WRITTEN INSTRUCTION A: In the post about artists and funding, what does the post say the "brutal morons" never learned?

Posts Tagged ‘money’

This evening on social media I saw an artist acquaintance giving up in despair: “…too demoralised by the drudgery of applying to committees for funding. I could not give a fuck about what adds value to communities, or promotes anyone’s wellbeing. All I need to do, all that satisfies me, all that keeps me alive, is beauty. I don’t make art to justify the existence of funding committees – I make it because I have to…”

I posted to her: If you stop then they have won. I understand a lot about why an artist (in any genre) can be made to feel like this… You at least have figured out how and where to do funding applications!

May I invite you to view this from a different angle? As creative people we are forced to work with many ‘brutal morons’ [her words]. They got that way because they didn’t have enough art of any kind in their young lives, they never learned empathy, never got stopped in their tracks by beauty – they had a set of grey, workaday values ground into them and they perceive creativity as some kind of cop-out, a soft option…

So part of our job is to educate the people we work with. I know, artists want to do what we’re good at – the art! – even so, I still think we do better in all ways by gently and warm heartedly leading our clients to better understanding of our work, and of others’.

Excessive behaviours

Historically, artists of all kinds contributed to the modern negative view. The 19thC rich kids getting off on laudanum and poetry, the precious flowers in their ivory towers… That wasn’t the whole truth but it’s the image that lingers. The 1960s wacky baccy brigades were fighting to experiment and evolve artforms but people remember the excessive behaviours and not the art. Creative people now are paying the price for all of that.

WRITTEN INSTRUCTION B: Write the entries as a numbered list, starting with the line that contains "You are a computer-use agent. Screen" and continuing through the last line of the entries, leaving out blank lines.

Text and element-pointing records
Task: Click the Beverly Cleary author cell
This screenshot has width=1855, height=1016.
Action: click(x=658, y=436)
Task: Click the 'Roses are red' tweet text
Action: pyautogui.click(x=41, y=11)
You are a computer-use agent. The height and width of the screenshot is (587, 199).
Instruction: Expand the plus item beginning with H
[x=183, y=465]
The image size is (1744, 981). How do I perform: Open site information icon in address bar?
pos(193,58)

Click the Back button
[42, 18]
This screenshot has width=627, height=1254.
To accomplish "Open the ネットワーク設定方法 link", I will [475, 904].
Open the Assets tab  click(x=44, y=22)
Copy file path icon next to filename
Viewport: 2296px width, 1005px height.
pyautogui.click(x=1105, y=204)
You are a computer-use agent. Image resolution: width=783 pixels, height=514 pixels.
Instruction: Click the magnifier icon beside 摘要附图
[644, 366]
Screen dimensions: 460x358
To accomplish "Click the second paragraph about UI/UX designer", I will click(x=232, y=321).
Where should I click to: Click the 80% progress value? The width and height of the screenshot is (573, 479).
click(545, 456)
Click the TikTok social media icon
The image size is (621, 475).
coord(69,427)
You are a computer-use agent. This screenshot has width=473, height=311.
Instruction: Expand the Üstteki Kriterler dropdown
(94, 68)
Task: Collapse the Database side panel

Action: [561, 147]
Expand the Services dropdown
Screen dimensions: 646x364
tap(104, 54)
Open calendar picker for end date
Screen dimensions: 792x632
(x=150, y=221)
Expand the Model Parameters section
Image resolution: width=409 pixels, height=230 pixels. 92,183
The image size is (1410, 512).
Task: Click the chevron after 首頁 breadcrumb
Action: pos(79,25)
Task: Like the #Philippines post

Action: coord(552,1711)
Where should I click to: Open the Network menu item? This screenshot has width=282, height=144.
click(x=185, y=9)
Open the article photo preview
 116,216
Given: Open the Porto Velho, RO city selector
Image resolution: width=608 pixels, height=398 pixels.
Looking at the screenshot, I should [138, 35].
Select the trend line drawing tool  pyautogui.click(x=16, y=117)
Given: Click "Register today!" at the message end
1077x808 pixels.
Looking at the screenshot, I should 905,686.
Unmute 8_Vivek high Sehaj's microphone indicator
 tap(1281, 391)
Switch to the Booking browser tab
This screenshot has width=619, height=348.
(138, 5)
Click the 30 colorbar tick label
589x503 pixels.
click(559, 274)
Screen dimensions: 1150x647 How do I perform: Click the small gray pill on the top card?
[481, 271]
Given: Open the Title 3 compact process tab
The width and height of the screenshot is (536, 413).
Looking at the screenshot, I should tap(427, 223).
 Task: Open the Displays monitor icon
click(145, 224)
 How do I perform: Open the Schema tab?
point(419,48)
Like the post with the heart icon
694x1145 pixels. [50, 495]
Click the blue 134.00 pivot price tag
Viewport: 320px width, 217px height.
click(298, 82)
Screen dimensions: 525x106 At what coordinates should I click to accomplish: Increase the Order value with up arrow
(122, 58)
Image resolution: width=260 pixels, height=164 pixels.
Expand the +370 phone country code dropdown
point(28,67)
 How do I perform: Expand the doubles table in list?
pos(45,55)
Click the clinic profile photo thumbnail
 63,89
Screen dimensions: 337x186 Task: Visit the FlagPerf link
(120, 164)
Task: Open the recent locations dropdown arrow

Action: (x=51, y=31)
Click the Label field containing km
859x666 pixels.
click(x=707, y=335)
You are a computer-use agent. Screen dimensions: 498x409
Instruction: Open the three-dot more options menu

PROBLEM SOLUTION A: Empathy.

PROBLEM SOLUTION B:
1. You are a computer-use agent. Screen dimensions: 498x409
2. Instruction: Open the three-dot more options menu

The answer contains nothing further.